Under the reorganized approach to wealth management, the Private Client Services relationship manager had the express task of bringing to bear all the internal resources a client might need to address his entire financial picture. These resources include specific groups with a focus on different disciplines. For instance, FirstMerit Trust, which has a lengthy tenure at FirstMerit, offered a large cap growth as well as fixed-income asset management product. FirstMerit’s captive insurance group, Abell & Associates, provided insurance and executive-compensation consulting services. The newly formed Wealth Management Services group provided financial-planning services as well as asset-management services. Finally, FirstMerit Investment Services provided securities brokerage and other transaction services, which Wealth Management Services clients could use for their personal trading.
Under the new regime, rather than leading with depository, lending or cash management services, Private Client Services relationship managers lead with absolutely nothing. That is, when these relationship managers meet with bank clients or prospects outside of the bank, their only focus is to understand the client’s complete financial picture. The net result of such a meeting or series of meetings is the development of a plan from the firm’s financial planners, which might include a variety of solutions, including or excluding trust services.
This holistic focus on customer needs is delivered in a decentralized fashion. Lending authority is at the local level with loan officers making decisions on loans up to $5 million. Trust is also offered from local offices. And marketing support, though centralized, is focused on local markets.

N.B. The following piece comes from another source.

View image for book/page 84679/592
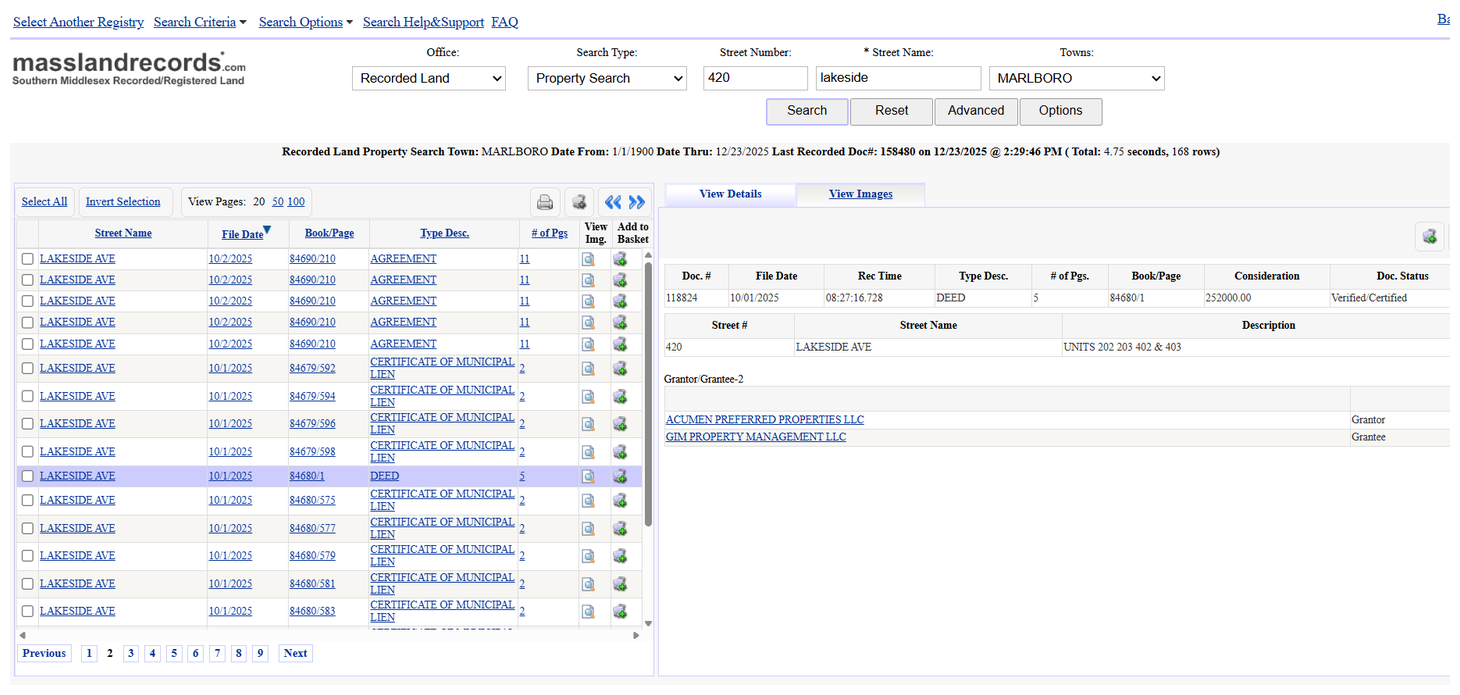 [x=589, y=368]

As FirstMerit began reengineering its wealth-management product offering, one area of particular importance was asset management. Though FirstMerit Trust officers believed in the principals of asset allocation and diversification, trust laws and tradition meant that FirstMerit Trust offered customers only large cap growth and fixed-income asset management through in-house managers.
In the reorganization of FirstMerit’s wealth-management offering, and on the heels of sweeping regulatory changes, FirstMerit began offering clients separately managed account (SMA) services. SMAs are programs offered by banks, brokerages, registered investment advisors, and even mutual fund companies that enable them to allocate their clients’ funds to best-of-breed investment firms. These firms, in turn, manage the assets in individual accounts. FirstMerit is using SMAs extensively with clients who have $1 million or more in investable assets.
In order to install themselves as a vital cog in a client’s entire financial picture, relationship managers at FirstMerit had to expand their breadth of expertise beyond lending and cash management to include financial planning, trust, insurance, estate planning and corporate finance.
Ultimately, the delivery of wealth-management services at FirstMerit has been reengineered for a very specific purpose: client retention. According to the relationship managers on the front line, the reorganized approach is paying off. That is, with the existing bank clients whom they get in front of, the close rate on at least one other Private Client Services offering is quite high.
The details of FirstMerit’s transformation are not an isolated incident. They are indicative of how community and regional banks are responding to regulatory and market change in ways that are transforming the notion of bank-based trust services forever.